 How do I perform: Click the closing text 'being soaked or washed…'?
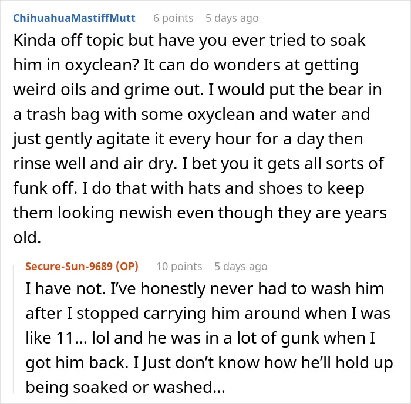tap(125, 388)
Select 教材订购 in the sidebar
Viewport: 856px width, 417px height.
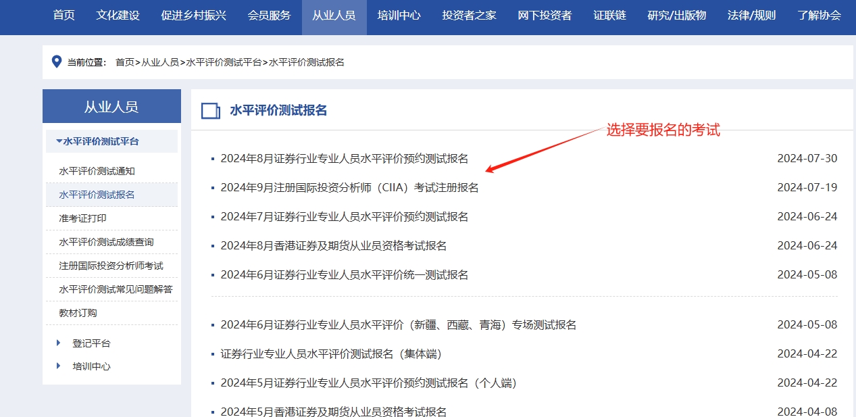click(78, 313)
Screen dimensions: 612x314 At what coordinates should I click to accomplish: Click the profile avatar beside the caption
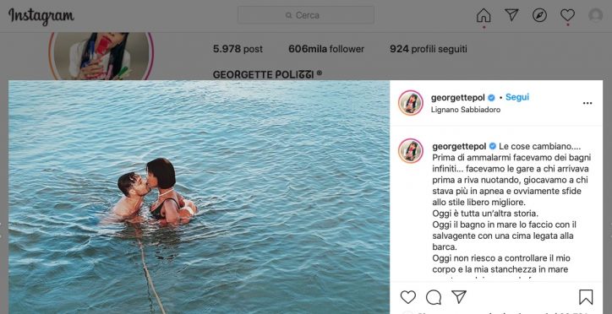click(411, 151)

● Your assignment
From the line with "Select 教材订购 in the sidebar" down to the end of the entries, retype each line exactly as written, but drop the pictures.

● Solution to this problem
Select 教材订购 in the sidebar
Viewport: 856px width, 417px height.
click(78, 313)
Screen dimensions: 612x314 At what coordinates should I click to accomplish: Click the profile avatar beside the caption
click(411, 151)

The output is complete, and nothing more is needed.